There is no getting around the fact that Christ St. John had a really gi-normous chip on her shoulder that effectively kept her distanced from just about everyone at the school where she was the new tennis coach, except the girls she was coaching. There it seemed that she had an inspired connection with them which seems to have been born out of her own experience. She wanted them to have fun, a vital ingredient missing in her own experience growing up with parents who were set on her being a top ten in the world tennis pro. That she never made that ranking served to create a very hefty chasm between her and her parents, even as she was learning to live her own life and fight off the efforts of her parents to draw her back into pro sports and back into a relationship with a man who had used and abused her the entire time they were together.

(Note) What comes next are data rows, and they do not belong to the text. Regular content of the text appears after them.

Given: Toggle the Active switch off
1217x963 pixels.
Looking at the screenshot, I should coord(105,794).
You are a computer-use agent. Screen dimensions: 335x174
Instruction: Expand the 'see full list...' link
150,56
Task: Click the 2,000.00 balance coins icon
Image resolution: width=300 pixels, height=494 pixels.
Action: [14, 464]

Brett Wallace was a fine athlete and was esteemed, not only for his past NFL playing prowess but also for his good work with the local football team. That his team garnered most of the resources the school set aside for team sports was an irritant Chris St. John couldn't seem to get her head around, and it was on that initial battle field that she and Brett locked horns. He was prepared to move on but his attraction to her just seemed to grow and in spite of her bad experience with her ex and her determination to stay away from pro athletes, Chris recognized that her attraction to the handsome football coach was out of the ordinary for her and certainly unexpected.

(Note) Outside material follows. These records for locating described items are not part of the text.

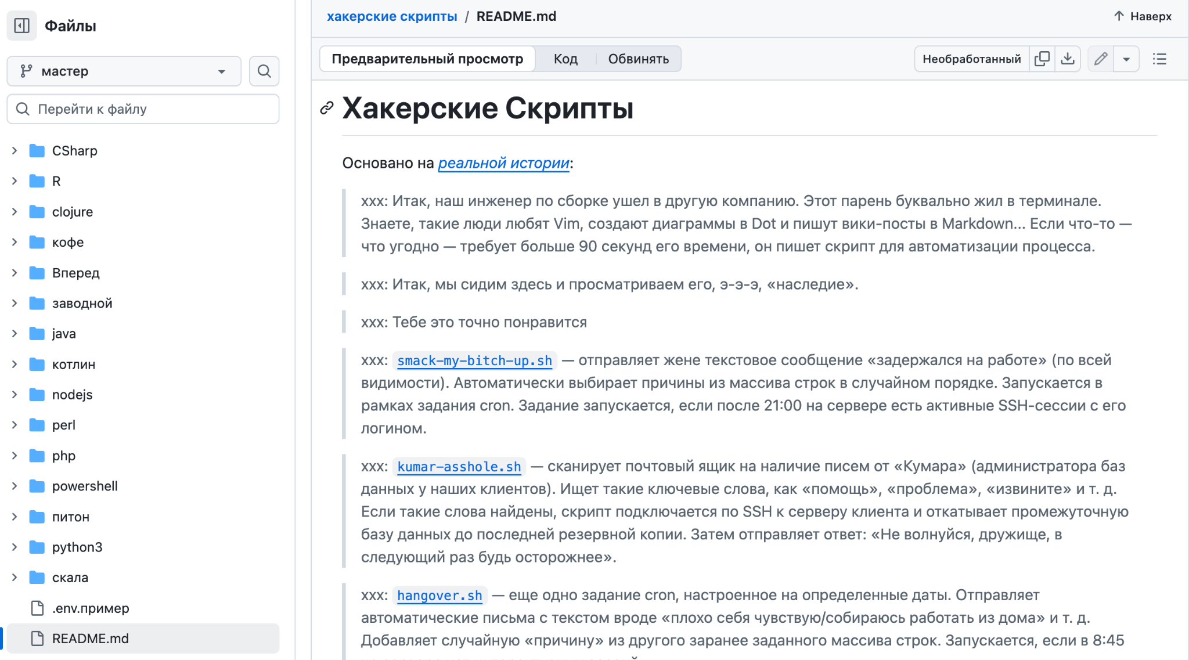
Task: Collapse the Файлы file tree panel
Action: coord(21,26)
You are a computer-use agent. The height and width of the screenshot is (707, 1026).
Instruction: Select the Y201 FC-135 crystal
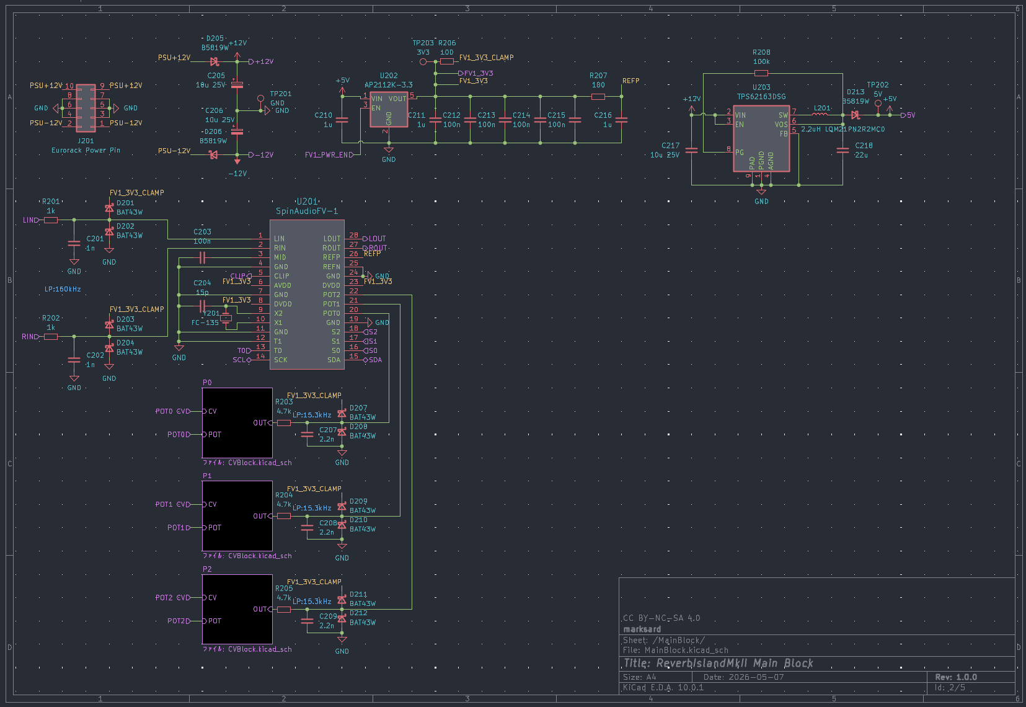pyautogui.click(x=226, y=319)
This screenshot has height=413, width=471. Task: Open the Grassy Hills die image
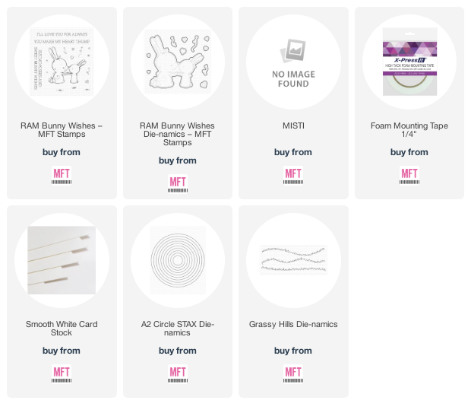[x=293, y=260]
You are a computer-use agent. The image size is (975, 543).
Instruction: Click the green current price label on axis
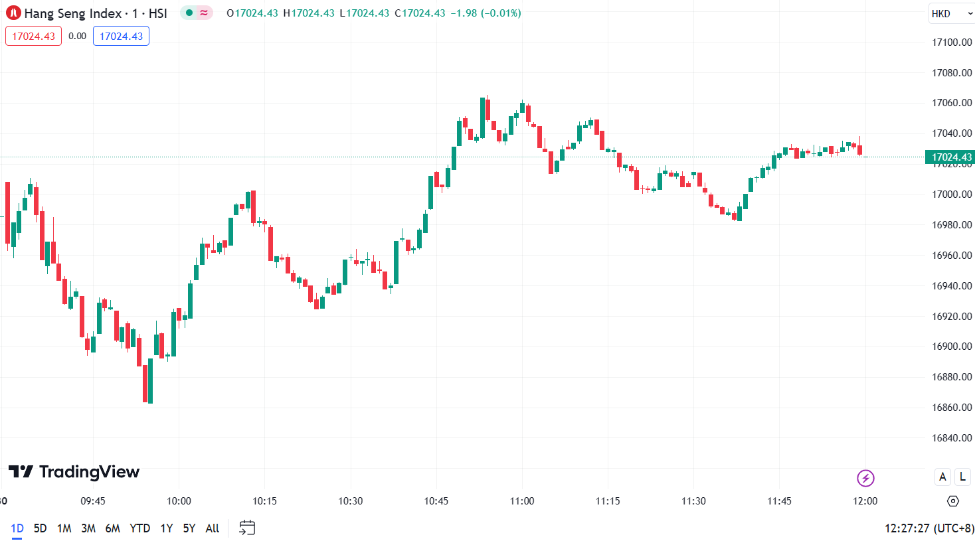[950, 157]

I think this story highlights the unique "hang-ups" that pro athletes develop because of the extreme attitude of adoration our culture has heaped on them, the maddening frenzy of the sports media, the easy availability of sports "camp followers" who simply want the bragging rights for having had sex with a pro athlete, and the false set of values that living in the lap of luxury and celebrity can manufacture. Both Chris and Brett had their share of wounds that grew out of their involvement with professional sports. For Chris, she became the emotional punching bag and media arm candy for a self-absorbed tennis pro, sacrificing her self-esteem and her career to his ambitions. Brett met and married during his NFL playing days, but his wife's idea of enjoying the fruits of her husband's labors in the fast lane of city living just weren't going to materialize in his little home town. She had not qualms about bidding him adieu and moving on. Both Chris and Brett had to rebuild their lives alone while licking their wounds. This is often more difficult than many realize and to those who have not experienced this, may seem childish and unnecessary. But wounds are wounds, and while it is easy to say: "Get over it and over yourself," in Chris's case, there was more going on in the baggage from the past that she was carrying.

That all being said, I was just a little impatient at their inability to communicate honestly regarding their fears and hang-ups, especially when their relationship had reached the level it had by the time the crisis occurs. No one wants to put the cabosh on a good thing, but both had already had experiences that should have taught them that being honest and up front early on can more often than not prevent the kind of misunderstandings that stood to torpedo their relationship. Nevertheless, I enjoyed the story and even though I get tired of adversarial exchanges between the main characters, Brett and Chris didn't drag out their discord to ridiculous lengths and I was very glad about that. I like people to get along, and when authors bring discord into their stories I can understand the reasons most of the time. Often it all just seems so childish. In this case, Chris was a truly damaged woman trying to recoup her sense of self so I gave her a good bit more slack in that department.

This is a very readable and enjoyable romance novel and another offering by Carina Press. I found it kept my interest and the narrative moved me steadily through the story. I have not previously read any other writing by this author, but after reading this novel am going to look for additional titles to read in the future. If you like a good love story with some professional sports thrown in, then you will like this novel. I give it a rating of 4 out of 5.

This novel will be released by Carina Press on 29 August 2011.